A center pad type semiconductor chip in which bonding pads are arranged in a row at a center of an upper surface; A polymer resin layer formed on the semiconductor chip and including an air column; A polyimide layer attached to the polymer resin layer, the circuit patterns being formed on an upper surface thereof, and having a groove formed in a portion corresponding to the bonding pads of the semiconductor chip; Several wires electrically connecting one end of the circuit patterns formed on the polyimide layer to the bonding pads of the semiconductor chip through the groove; An encapsulant encapsulating a groove portion of the polyimide layer including one end of the wire bonded circuit patterns; And And a solder ball attached to the other end of each circuit pattern. According to claim 1, wherein the polymer resin layer having an air column A semiconductor package having an air column, which is formed through screen printing of a polymer resin and curing of a printed polymer resin. The semiconductor package of claim 1, wherein the air column is provided to communicate with an atmosphere outside of the package. Polymer resins and polymer resins having first and second substrates having a circuit pattern and a via pattern interposed between the substrates and having a via pattern connecting the circuit pattern of the first substrate and the circuit pattern of the second substrate.

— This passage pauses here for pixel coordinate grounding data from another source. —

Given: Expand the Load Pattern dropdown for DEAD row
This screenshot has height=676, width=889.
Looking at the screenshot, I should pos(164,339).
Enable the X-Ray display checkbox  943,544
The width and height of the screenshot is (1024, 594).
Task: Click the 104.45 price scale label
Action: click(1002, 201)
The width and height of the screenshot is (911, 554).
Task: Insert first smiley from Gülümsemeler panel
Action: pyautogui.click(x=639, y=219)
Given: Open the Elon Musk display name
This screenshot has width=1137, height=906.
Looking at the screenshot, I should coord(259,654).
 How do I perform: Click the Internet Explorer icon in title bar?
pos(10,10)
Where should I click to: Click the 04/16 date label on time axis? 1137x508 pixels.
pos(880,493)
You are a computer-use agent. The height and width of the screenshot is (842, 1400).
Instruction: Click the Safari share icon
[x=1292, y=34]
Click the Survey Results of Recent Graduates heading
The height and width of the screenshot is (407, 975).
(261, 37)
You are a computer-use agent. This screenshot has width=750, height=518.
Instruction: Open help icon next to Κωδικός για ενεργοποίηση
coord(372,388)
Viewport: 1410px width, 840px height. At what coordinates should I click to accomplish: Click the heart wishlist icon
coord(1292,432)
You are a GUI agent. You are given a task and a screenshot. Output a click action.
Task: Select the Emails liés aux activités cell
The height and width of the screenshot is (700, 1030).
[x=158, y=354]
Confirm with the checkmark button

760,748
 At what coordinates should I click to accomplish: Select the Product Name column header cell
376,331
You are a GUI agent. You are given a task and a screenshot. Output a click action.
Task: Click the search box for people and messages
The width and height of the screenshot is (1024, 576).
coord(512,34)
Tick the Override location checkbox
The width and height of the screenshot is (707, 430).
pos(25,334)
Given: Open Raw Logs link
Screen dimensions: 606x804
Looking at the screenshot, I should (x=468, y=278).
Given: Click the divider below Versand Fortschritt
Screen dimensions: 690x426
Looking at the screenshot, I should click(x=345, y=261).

A multilayer substrate composed of a polymer resin layer including an air column therebetween; An edge pad type semiconductor chip attached to the first substrate of the multilayer substrate and having bonding pads arranged at both edge portions of an upper surface thereof; Several wires electrically connecting the bonding pads of the semiconductor chip to circuit patterns provided on the first substrate of the multilayer substrate; An encapsulant encapsulating an upper surface of the first substrate of the multilayer substrate including the wire and the semiconductor chip; And And a solder ball attached to each of the circuit patterns of the second substrate in the multilayer substrate.